**Description of the task:** If a line in the material below has the word "pencil", copy it.

======

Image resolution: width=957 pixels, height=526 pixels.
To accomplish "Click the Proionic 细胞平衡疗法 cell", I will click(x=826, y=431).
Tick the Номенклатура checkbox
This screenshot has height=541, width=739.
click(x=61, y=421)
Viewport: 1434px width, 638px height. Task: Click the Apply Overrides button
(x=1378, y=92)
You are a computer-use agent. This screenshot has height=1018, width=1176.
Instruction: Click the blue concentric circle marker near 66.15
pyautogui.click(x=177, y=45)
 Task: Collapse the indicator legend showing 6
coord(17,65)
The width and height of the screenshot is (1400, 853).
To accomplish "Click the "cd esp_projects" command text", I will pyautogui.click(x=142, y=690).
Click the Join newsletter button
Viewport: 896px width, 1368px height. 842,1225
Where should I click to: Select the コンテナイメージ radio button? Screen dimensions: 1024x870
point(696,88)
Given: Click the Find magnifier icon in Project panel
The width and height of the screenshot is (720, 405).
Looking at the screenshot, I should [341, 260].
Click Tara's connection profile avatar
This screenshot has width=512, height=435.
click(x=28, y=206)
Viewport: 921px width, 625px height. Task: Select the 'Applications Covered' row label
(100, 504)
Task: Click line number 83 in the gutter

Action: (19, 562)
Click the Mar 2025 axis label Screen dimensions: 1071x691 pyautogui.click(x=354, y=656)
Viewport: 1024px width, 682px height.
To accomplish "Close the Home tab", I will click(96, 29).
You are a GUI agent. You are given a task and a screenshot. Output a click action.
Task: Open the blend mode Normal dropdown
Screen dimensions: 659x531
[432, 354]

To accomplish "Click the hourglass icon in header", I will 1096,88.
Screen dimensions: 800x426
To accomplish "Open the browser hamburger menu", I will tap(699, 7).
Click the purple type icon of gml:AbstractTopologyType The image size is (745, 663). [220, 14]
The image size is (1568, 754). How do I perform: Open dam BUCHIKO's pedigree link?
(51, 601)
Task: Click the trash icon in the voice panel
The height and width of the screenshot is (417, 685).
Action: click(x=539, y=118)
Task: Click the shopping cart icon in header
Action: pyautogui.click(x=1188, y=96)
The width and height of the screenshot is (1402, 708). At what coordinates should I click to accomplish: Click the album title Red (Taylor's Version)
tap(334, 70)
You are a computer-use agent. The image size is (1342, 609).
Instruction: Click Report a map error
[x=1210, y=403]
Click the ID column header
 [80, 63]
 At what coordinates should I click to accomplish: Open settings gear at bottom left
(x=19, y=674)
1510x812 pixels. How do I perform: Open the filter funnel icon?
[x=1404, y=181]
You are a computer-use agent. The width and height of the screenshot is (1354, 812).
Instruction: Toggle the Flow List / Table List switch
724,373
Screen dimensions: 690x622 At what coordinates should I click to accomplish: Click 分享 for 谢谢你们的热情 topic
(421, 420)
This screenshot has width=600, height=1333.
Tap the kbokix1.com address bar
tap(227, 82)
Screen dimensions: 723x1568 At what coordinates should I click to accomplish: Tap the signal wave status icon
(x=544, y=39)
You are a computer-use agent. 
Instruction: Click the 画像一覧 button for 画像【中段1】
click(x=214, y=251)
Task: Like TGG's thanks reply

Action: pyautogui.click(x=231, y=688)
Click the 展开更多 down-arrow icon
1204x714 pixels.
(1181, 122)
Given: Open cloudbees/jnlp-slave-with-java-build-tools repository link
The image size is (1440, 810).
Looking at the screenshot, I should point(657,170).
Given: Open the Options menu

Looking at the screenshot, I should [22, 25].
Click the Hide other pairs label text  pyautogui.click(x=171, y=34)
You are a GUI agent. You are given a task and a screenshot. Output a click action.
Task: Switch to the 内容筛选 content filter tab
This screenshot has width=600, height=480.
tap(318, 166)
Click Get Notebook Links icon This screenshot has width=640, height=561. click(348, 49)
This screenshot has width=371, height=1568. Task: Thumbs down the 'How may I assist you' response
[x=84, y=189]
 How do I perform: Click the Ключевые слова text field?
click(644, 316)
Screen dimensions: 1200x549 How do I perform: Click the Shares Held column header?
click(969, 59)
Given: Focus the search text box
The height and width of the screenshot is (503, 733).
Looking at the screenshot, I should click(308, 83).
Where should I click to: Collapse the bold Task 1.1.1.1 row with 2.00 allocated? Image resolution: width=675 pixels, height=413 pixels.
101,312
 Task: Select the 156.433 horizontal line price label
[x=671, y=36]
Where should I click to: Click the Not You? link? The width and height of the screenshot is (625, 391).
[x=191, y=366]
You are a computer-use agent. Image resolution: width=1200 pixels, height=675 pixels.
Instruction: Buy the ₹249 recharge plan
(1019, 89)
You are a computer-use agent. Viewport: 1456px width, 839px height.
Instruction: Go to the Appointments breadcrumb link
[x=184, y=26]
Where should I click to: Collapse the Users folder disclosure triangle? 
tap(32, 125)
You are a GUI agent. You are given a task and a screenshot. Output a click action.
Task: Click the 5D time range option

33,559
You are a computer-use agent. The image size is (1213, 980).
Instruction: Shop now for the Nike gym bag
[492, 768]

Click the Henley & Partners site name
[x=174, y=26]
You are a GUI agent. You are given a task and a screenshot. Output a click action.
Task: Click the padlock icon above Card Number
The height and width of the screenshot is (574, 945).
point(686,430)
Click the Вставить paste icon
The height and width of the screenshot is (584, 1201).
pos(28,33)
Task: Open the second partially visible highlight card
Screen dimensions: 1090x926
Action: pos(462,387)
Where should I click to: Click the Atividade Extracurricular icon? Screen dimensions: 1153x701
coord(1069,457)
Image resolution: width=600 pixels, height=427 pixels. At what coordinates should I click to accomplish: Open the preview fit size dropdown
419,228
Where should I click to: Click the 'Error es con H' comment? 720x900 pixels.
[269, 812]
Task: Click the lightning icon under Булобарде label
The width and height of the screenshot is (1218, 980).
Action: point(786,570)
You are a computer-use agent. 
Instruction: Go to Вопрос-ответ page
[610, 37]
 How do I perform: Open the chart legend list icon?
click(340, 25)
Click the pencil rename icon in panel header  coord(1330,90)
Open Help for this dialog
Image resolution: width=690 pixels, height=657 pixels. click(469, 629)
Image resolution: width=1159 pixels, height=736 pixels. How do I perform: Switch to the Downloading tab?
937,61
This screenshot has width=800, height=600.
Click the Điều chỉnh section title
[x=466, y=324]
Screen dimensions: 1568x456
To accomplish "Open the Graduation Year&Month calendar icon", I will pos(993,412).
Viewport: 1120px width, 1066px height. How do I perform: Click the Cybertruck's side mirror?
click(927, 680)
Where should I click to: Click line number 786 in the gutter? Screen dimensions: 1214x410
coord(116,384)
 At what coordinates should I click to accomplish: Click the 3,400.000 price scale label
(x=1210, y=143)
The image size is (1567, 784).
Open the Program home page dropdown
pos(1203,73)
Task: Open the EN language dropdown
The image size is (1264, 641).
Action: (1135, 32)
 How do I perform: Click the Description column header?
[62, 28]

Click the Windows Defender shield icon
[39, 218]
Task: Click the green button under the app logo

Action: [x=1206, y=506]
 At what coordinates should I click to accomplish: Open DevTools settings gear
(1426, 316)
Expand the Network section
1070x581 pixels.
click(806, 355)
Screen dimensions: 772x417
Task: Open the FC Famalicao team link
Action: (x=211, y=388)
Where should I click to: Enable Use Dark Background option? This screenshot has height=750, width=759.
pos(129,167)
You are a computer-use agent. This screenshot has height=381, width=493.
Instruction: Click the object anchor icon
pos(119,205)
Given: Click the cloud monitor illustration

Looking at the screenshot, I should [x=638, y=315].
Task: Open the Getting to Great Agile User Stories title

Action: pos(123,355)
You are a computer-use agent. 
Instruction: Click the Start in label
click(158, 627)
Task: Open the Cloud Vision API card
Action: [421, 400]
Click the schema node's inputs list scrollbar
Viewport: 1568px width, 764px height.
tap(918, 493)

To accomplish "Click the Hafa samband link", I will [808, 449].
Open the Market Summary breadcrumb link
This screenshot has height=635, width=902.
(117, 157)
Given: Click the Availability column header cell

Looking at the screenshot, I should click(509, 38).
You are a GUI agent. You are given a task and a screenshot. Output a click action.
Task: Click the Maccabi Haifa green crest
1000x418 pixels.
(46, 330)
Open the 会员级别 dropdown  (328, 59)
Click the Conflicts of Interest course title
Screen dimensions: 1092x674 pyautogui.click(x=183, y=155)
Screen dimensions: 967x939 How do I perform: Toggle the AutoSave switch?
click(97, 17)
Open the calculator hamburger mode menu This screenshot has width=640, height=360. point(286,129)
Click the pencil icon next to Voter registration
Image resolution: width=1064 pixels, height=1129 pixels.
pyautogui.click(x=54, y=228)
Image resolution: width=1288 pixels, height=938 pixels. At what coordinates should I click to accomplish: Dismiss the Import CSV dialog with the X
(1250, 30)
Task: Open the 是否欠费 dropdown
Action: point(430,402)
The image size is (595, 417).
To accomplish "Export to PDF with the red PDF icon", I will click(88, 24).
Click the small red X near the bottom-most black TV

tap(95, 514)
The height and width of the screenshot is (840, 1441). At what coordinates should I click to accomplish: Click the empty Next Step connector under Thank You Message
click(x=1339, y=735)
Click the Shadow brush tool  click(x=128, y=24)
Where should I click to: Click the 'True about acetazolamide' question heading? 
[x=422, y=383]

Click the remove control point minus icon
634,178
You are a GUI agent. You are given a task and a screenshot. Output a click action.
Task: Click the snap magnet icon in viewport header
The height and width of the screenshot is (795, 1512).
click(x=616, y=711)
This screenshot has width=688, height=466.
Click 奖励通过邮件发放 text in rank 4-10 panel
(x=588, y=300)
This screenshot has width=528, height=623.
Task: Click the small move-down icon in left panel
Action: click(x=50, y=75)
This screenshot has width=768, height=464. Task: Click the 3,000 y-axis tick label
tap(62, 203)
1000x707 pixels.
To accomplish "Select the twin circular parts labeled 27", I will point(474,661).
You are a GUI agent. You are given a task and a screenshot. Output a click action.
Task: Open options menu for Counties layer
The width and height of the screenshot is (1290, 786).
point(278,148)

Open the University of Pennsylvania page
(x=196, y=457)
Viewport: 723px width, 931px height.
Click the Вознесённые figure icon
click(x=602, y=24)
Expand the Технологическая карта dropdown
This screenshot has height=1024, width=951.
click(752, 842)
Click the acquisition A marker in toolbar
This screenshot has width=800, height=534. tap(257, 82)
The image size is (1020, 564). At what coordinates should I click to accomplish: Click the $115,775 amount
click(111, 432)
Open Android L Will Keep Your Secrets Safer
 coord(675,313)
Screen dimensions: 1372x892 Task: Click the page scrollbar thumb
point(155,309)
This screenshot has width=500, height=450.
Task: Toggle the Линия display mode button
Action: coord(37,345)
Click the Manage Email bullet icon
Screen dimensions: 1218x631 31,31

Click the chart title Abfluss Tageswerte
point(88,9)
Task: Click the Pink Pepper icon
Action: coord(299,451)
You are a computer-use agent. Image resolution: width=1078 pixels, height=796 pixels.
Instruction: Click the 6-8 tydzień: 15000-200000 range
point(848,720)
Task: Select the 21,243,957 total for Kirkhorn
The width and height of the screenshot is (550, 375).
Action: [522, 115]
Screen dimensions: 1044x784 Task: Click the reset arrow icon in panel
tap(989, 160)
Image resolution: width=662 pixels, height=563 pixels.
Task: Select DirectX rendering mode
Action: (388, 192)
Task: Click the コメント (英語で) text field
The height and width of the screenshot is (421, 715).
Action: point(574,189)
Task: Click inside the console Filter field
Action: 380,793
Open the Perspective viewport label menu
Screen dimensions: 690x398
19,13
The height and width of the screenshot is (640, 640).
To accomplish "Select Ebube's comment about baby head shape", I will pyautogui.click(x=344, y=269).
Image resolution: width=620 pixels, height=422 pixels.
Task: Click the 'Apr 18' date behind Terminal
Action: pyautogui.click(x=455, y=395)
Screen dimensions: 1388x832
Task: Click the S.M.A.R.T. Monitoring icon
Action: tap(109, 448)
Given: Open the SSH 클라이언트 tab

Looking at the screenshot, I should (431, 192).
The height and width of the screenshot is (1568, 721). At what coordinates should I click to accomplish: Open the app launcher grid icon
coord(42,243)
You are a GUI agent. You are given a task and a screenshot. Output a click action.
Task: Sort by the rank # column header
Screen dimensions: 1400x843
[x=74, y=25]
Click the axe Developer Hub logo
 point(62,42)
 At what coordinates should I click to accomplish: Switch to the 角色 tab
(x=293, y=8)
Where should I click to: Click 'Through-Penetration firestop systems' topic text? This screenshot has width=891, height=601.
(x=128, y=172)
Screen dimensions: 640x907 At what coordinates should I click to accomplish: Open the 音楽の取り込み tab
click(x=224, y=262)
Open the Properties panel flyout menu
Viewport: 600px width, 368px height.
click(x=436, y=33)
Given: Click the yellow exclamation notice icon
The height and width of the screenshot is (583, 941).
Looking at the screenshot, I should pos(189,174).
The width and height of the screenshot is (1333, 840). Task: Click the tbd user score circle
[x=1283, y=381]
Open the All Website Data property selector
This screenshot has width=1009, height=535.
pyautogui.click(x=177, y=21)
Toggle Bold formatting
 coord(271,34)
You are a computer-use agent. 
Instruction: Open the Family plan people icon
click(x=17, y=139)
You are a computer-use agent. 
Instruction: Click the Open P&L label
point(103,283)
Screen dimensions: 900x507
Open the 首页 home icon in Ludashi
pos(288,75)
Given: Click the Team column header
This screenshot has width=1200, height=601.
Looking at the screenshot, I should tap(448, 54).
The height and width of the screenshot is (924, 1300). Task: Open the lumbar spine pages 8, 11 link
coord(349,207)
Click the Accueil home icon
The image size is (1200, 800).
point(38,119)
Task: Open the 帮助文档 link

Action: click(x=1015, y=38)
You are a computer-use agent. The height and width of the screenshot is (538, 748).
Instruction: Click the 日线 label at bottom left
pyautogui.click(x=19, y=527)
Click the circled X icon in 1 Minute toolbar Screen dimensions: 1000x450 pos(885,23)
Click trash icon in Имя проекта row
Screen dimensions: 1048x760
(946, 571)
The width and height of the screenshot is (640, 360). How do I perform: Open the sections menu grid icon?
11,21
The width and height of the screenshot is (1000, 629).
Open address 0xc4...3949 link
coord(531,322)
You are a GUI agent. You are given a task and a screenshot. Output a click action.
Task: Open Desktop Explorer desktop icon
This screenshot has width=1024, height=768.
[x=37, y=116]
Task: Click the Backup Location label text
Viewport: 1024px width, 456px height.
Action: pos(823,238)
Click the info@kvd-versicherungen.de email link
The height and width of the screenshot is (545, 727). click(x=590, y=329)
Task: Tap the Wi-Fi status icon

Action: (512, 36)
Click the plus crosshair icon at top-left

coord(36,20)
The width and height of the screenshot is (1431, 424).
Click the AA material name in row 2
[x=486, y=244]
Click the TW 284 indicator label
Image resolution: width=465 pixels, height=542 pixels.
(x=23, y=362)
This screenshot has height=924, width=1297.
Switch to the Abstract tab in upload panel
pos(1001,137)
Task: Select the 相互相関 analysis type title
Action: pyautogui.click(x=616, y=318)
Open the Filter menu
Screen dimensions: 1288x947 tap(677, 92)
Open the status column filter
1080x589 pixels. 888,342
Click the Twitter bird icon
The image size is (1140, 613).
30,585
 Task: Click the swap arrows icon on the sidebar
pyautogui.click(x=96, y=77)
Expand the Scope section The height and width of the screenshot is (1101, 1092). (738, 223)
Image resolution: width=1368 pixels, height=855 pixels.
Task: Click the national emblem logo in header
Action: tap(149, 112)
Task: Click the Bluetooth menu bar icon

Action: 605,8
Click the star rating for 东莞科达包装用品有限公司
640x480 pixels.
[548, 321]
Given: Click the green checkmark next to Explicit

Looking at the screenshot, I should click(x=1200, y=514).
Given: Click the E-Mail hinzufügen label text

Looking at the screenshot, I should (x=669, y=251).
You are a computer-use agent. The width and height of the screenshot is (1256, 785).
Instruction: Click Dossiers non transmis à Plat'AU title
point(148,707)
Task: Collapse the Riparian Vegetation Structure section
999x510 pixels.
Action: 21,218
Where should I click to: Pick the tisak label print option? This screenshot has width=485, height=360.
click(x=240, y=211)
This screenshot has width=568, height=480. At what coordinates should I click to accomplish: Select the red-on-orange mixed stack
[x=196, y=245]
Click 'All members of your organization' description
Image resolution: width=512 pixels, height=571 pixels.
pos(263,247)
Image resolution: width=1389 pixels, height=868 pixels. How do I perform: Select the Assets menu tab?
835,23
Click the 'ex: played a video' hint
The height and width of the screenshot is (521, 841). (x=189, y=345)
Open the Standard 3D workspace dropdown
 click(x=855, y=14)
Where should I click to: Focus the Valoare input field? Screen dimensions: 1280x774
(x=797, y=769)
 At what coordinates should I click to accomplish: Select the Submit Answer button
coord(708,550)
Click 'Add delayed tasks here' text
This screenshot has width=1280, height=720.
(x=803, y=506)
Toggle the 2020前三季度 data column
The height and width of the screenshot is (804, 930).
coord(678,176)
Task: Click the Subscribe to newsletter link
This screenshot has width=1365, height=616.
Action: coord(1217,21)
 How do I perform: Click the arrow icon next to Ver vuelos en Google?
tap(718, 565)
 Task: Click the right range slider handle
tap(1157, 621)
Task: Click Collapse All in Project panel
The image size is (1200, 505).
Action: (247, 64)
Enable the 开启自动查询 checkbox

======

**Output below:**
Click the pencil rename icon in panel header  coord(1330,90)
Click the pencil icon next to Voter registration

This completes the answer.